You’ve likely stayed at an Airbnb as a guest. But if you’re here, you are probably interested in renting out a room in your home or some other space. As an Airbnb Super-Host for more than three years, I have seen just about everything and have a few tips for success to help get you started. Read on for nine hosting strategies that will help you succeed at Airbnb whether you are renting out a room in your home or an entire property.
- 1 Make Sure to Look Into the Legality of Home-Sharing in Your Area
- 2 Take Great Pictures = Great Cash
- 3 Be Up Front
- 4 A Few Creature Comforts Go a Long Way
- 5 Communicate with Your Guests = More Money
- 6 Less is More
- 7 Keep It Clean
- 8 Listen to Feedback from Guests
- 9 Respond to Feedback Politely and Professionally
- 10 Subscribe to get the free Money Master Course!
- 11 You have Successfully Subscribed!
Make Sure to Look Into the Legality of Home-Sharing in Your Area
Airbnb hosting is usually governed at the local level by your municipality. Be sure to look into local laws and restrictions that dictate where and how you are allowed to host. Being informed from the get go will keep you from landing in hot water for violating local law. Also be mindful that most rental properties have a clause prohibiting tenants from subletting.
Take Great Pictures = Great Cash
I cannot stress this enough. The first thing a prospective guest is drawn in (or turned off) by is your cover photo. Put your best foot forward and use a picture that takes advantage of good lighting and gives your space an inviting look. All of the photos in your portfolio should showcase what makes your space great and give prospective guests a realistic idea of what it looks like. If you’re not great with a camera, it is well worth hiring a photographer to take some snaps.
Be Up Front
If your listing has flaws, be honest about it. There’s really no such thing as a perfect Airbnb.
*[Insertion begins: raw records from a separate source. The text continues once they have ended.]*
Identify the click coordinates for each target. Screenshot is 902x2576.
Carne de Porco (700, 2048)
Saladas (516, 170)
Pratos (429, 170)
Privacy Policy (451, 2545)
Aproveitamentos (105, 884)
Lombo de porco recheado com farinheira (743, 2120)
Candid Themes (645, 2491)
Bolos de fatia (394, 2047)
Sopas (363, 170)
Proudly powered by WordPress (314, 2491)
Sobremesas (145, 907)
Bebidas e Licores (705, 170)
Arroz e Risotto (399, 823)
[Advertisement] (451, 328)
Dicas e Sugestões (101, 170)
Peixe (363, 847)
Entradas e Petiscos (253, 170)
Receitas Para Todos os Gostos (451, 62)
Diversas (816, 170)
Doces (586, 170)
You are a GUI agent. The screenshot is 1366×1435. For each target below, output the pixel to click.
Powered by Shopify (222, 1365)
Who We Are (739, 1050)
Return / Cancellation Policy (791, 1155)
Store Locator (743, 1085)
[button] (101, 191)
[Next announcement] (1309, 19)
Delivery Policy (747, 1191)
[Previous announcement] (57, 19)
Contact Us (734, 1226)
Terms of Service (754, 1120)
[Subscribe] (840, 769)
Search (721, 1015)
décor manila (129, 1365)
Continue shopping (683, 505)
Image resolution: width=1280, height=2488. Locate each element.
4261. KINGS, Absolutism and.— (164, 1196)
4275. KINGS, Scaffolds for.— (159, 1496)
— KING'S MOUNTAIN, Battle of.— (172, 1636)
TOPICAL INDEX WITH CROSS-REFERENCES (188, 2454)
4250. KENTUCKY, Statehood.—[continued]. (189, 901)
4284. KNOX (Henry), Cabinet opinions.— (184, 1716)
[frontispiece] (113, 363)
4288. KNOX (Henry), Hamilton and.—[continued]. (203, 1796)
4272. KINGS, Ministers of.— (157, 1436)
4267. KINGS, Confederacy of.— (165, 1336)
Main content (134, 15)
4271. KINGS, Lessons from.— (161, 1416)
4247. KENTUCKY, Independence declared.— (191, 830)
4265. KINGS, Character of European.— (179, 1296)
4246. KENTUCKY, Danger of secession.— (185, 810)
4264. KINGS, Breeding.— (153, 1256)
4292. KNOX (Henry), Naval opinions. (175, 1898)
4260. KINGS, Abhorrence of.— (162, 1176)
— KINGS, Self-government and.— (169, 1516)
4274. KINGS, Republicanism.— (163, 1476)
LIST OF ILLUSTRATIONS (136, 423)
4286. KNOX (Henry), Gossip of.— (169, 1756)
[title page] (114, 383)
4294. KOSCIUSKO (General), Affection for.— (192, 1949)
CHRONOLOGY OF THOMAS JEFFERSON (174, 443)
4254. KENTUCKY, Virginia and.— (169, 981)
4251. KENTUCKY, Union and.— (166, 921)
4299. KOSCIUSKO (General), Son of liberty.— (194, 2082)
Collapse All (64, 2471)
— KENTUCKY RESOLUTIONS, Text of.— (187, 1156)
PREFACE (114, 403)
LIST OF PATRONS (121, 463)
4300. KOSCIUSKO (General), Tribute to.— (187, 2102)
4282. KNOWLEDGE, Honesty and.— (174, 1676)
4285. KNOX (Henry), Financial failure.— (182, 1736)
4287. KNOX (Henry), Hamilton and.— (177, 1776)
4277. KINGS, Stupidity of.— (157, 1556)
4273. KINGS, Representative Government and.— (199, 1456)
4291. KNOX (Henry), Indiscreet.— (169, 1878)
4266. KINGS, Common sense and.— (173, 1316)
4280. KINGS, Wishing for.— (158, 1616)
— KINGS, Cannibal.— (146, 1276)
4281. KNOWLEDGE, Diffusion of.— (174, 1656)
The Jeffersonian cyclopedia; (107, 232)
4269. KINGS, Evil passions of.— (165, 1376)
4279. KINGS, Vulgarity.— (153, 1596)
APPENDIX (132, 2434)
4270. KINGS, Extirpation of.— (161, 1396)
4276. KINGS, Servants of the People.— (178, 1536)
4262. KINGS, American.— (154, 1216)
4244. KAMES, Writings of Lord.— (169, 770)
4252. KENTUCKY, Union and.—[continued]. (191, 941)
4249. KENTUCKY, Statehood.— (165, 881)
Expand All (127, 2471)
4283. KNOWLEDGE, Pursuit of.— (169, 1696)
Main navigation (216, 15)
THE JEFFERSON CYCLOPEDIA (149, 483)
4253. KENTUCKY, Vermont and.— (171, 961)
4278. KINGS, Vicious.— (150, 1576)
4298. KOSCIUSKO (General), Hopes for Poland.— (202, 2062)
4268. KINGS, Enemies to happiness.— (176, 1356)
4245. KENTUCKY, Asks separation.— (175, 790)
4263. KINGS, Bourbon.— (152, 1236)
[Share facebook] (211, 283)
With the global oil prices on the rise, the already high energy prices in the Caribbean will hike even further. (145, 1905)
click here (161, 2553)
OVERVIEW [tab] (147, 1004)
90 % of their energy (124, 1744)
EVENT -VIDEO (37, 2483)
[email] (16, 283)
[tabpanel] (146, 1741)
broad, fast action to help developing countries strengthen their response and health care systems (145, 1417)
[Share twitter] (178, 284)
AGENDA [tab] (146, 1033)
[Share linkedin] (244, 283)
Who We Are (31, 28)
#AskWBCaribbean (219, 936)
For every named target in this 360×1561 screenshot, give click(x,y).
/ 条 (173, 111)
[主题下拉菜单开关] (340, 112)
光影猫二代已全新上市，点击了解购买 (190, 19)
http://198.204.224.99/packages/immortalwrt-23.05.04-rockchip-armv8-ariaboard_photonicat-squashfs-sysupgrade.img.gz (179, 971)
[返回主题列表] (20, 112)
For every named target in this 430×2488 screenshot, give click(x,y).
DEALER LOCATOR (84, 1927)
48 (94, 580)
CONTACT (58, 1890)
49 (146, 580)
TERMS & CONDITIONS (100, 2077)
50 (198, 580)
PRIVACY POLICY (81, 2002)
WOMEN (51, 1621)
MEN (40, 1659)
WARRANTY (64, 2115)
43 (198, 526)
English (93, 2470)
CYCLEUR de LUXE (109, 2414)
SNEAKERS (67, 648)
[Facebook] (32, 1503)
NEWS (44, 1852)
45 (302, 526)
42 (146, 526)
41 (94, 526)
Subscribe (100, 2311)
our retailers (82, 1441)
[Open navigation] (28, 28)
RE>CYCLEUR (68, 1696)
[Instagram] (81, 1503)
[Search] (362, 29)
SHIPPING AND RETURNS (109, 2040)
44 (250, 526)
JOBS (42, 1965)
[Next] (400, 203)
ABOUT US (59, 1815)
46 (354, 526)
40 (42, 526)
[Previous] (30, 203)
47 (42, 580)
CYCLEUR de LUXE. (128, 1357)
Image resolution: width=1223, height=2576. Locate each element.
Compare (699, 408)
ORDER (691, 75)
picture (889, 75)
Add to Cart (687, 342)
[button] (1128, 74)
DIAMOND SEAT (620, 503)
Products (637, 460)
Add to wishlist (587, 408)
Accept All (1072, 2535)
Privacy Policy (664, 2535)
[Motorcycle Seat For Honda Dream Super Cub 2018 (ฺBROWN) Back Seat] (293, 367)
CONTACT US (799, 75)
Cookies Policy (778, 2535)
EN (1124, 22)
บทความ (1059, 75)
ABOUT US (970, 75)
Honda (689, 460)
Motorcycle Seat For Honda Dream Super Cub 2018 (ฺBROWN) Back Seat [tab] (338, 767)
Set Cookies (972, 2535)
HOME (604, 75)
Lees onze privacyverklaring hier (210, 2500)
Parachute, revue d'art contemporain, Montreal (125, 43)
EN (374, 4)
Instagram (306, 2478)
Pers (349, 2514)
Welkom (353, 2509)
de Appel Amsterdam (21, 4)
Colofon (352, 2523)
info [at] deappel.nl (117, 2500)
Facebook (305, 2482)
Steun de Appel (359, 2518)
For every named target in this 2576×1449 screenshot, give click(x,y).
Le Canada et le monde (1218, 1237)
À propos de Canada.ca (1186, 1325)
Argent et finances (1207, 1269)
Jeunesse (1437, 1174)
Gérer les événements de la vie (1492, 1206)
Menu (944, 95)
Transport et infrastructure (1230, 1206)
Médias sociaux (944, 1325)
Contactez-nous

Your guests will be grateful that you didn’t try to deceive them and will take that into consideration when rating you. If your listing states that parking is challenging, you are much less likely to get a critique that criticizes your parking situation. It’s all about managing expectations up front and ensuring that your visitors have a realistic idea of what they are in for.
A Few Creature Comforts Go a Long Way
I provide toiletries, phone chargers, a Blu-ray player, and a collection of movies to make sure that guests feel right at home. I’ve also found that bottled water, a coffee pot, and coffee and tea are a big hit. Not all of my guests use all of those amenities but they certainly appreciate having them and it goes a long way in making the space feel more like home.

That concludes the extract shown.